従って、アメリカにとっての普通の外国の中では日本が好きな国の堂々第一位という結論になる。宗教についていえば、昨年末安倍首相が靖国神社を参拝し世界から顰蹙を買った。この事実が示す様に、日本は八百万の神の存在が可能な、アメリカ、イギリス、カナダとは全く異質の国である。言語は勿論日本語である。これは英語が堪能であれば何の問題もない。しかしながら、日本人は自他共に認める「英語が下手」な民族である。従って、この調査結果を目にして、心強く感じながらも驚いた方も多いに違いない。
ちなみに、尖閣で日本と対立し、今回の安倍首相の靖国神社参拝に関しても容赦なく日本を非難する中国は (33% 対 55%)で、はっきりいってアメリカ人から嫌われている。アメリカはいうまでもない事だが、民主主義国家の盟主であり時の政権は民意を最大限尊重する必要がある。従って、中国の外相がアメリカの国務長官に「米中が連携して日本を封じ込めよう」と提案してもアメリカは聞く耳を持たない。中国は共産党が支配する一党独裁の人権が蔑ろにされた国家であるのに対し、アメリカは民意が最大限尊重される民主国家であるからだ。
韓国の朴大統領は口を開けば「日本人よ、歴史を直視しろ!」と上から目線で説教を垂れつつ、アメリカに対し下品で破廉恥な「告げ口外交」を止め様とはしない。これはアメリカ国民が日本を大好きである以上、アメリカ政府に取っては迷惑なだけの話に過ぎない。別の表現をするならば、朴大統領はアメリカという巨大なコンクリートの壁に向かって壁打ちテニスをしている様な話なのである。強い球を打てば打つほど反動で強い球が返って来る。そして最終的には足が動かなくなり孤立してしまう。2014年は韓国の孤立が顕在化する年になるかも知れない、というのが私の見立てである。日本の対中、対韓外交をどうすべきか? 正月休みを利用してアメリカ政府やアメリカ国民の目線で考えて見るのも有意義と思う。
今回の世論調査結果は日本人を勇気付けるものである事は間違いない。しかしながら、老婆心かも知れないが気になる点もある。日本が嫌いな割合が、カナダ、英国の9%に比べ20%とかなり高い事である。嘗て太平洋を隔て日米は対峙し、拳で決着を付けようとした不幸な歴史があるのだから当然なのかも知れない。しかしながら、日本の安全保障や今世紀の経済的な繁栄を願うのであれば、対日印象の好きを現在の70%から80%に、一方、嫌いの20%を10%に改善すべく、安倍政権は努力を惜しんではならないと思う。

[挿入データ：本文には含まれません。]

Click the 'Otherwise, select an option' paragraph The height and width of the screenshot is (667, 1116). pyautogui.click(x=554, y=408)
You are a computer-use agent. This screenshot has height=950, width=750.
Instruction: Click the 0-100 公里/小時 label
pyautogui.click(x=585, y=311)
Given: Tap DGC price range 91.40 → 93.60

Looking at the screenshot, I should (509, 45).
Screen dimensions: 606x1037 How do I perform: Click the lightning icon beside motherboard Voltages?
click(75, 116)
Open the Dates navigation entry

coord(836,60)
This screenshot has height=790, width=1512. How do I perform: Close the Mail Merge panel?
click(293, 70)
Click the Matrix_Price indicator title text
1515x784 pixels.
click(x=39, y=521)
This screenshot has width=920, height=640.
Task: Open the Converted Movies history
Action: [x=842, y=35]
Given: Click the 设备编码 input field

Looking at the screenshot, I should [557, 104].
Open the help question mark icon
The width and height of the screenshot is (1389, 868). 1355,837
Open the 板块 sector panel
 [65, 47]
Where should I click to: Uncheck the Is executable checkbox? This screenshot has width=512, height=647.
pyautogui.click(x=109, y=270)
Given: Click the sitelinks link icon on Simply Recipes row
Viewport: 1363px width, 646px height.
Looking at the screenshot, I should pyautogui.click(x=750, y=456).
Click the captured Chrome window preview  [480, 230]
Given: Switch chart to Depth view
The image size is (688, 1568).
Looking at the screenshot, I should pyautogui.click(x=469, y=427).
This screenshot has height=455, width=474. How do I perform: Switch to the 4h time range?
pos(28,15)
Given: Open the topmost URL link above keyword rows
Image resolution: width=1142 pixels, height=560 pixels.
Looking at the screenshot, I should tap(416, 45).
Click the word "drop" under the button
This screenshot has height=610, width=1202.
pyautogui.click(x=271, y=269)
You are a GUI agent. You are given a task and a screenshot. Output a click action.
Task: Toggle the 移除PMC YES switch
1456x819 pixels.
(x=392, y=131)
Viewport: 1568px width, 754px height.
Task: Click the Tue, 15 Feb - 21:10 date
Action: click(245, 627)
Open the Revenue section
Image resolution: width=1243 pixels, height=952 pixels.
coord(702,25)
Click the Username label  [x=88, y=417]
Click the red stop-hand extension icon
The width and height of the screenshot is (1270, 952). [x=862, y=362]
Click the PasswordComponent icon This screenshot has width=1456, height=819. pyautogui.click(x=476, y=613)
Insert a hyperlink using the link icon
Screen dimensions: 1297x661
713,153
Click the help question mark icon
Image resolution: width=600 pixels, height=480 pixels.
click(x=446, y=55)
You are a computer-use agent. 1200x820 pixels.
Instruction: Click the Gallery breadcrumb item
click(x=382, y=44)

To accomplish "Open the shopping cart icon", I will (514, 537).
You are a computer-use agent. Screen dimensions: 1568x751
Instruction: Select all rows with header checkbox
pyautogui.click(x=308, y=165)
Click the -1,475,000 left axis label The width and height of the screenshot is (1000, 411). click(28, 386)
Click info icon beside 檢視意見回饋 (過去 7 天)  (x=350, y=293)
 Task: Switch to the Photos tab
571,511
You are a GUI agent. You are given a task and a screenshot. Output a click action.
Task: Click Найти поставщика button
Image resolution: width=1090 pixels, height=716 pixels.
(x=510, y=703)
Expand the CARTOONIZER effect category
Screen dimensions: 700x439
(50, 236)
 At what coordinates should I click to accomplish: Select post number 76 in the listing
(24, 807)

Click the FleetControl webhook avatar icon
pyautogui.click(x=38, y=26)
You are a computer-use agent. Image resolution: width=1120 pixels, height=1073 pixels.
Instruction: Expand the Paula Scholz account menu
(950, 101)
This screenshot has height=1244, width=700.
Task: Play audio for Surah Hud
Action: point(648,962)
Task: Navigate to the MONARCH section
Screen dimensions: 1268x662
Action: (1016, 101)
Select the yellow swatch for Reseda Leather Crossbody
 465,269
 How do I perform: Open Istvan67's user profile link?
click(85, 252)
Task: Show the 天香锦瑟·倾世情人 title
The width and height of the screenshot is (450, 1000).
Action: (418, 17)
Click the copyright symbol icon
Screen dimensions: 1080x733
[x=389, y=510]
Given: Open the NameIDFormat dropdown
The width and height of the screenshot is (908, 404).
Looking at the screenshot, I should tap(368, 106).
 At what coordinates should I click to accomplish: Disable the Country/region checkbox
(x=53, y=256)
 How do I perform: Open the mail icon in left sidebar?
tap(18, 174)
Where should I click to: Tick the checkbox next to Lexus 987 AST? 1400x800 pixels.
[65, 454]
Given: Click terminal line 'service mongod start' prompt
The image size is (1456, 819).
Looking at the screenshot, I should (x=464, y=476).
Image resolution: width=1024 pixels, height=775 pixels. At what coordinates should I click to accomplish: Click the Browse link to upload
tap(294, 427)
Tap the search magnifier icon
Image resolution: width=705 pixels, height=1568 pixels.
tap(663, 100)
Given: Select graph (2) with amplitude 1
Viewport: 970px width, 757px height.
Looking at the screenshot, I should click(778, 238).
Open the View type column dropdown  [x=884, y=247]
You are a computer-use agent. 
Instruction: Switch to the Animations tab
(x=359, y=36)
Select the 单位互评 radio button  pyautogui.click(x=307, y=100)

その具体的な施策については既に何度かこのハフポストの場を借りて提言して来た。先ず、安倍政権は4月のオバマ大統領の訪日を何としても実現させねばならない。そのためには、安全保障の分野では沖縄、普天間基地移転を着実に前に進める事、並びに通商、投資分野ではTPPの妥結という結論になる。
■ 4月のオバマ大統領訪日が日本に取っての分水嶺になる
オバマ大統領の訪日が4月に予定されている。アメリカ外交のアジアシフト、日本をPivot(軸、かなめ)にしての、外交、通商の展開は規定事実である。従って、4月のオバマ大統領訪日が交渉の開始などではなく、日米間の新たな体制の確認である事は明らかである。そして、オバマ大統領は訪日後アジア諸国を歴訪し、新たな日米体制の説明と、各国との関係強化を図る事となる。私は、これこそが今世紀日本の繁栄に向かう新たなスタートと理解している。従って、安倍政権としては2013年内に決着出来ず持越しとなった案件については今月27日に召集予定の次期通常国会でテンポ良く処理する必要があるという結論となる。
次いで重要なのは、安倍首相が靖国神社参拝後発表された談話内容を世界が目に見える形で着実に実行する事である。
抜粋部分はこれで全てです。